• **Exercise instructions**
No line before the one holding "You are a computer-use" is wanted; restate word for word that line and all lines after it to the end of the entries, excluding pictures.

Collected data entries
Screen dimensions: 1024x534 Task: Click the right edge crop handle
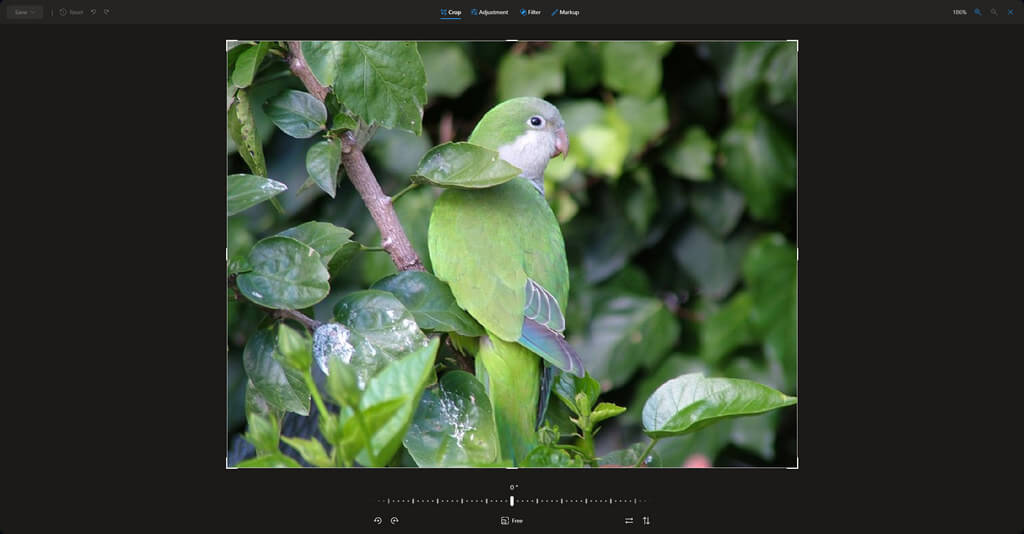(x=797, y=254)
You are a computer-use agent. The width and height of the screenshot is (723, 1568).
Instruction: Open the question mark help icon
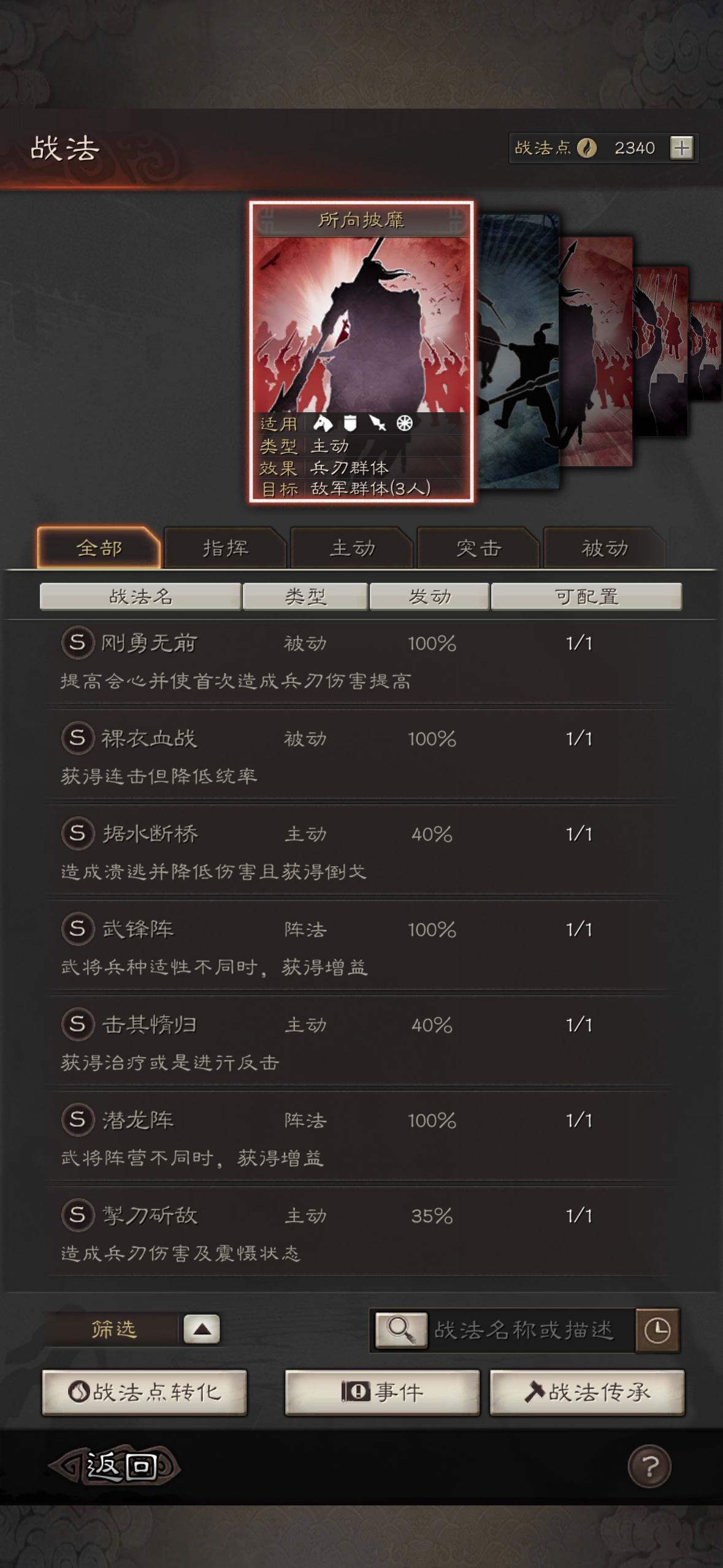tap(649, 1467)
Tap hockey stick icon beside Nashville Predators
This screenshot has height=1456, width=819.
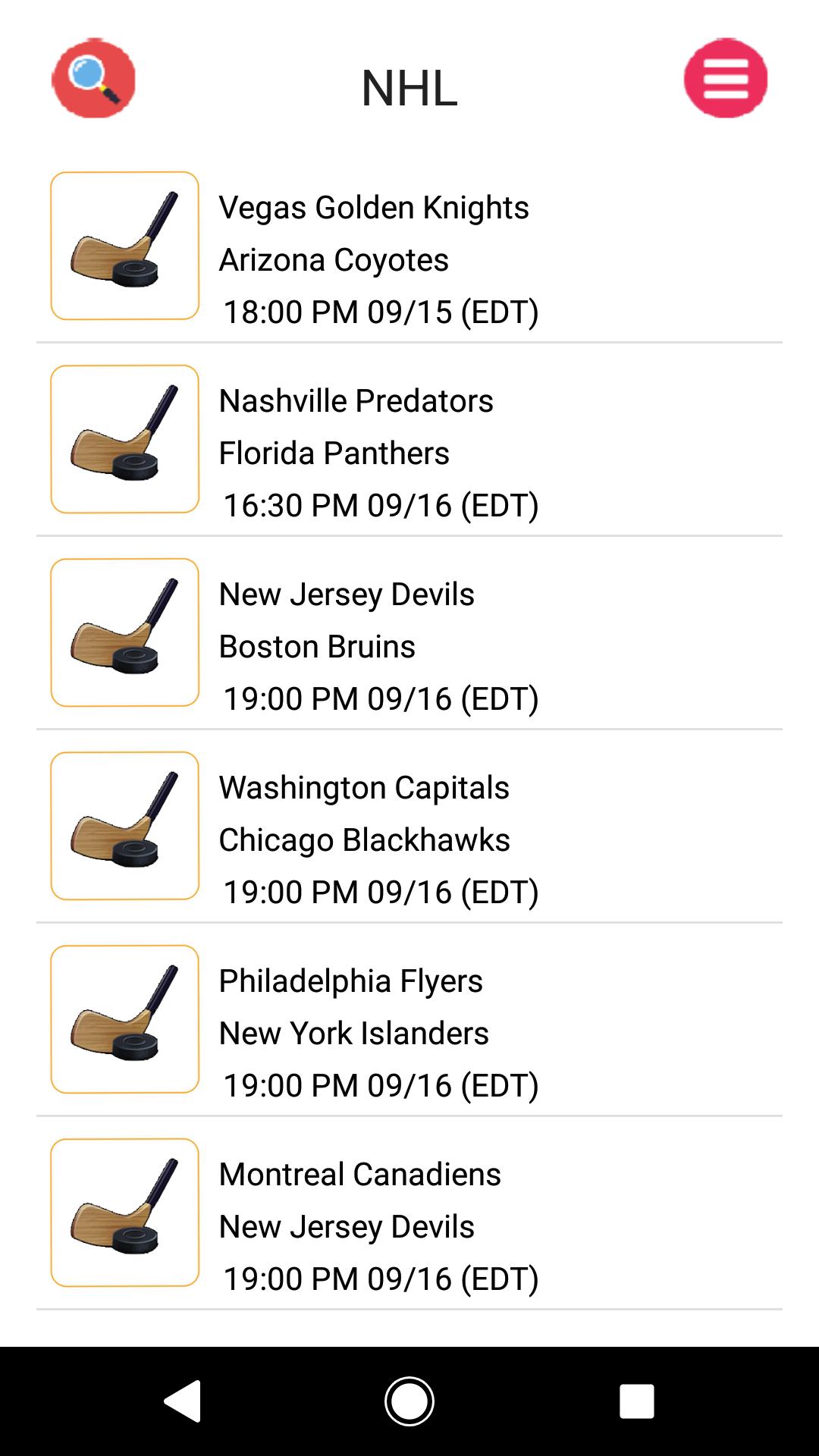(125, 439)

• **Your solution**
You are a computer-use agent. The width and height of the screenshot is (723, 1568).
Instruction: Open the question mark help icon
tap(649, 1467)
Tap hockey stick icon beside Nashville Predators
This screenshot has height=1456, width=819.
(125, 439)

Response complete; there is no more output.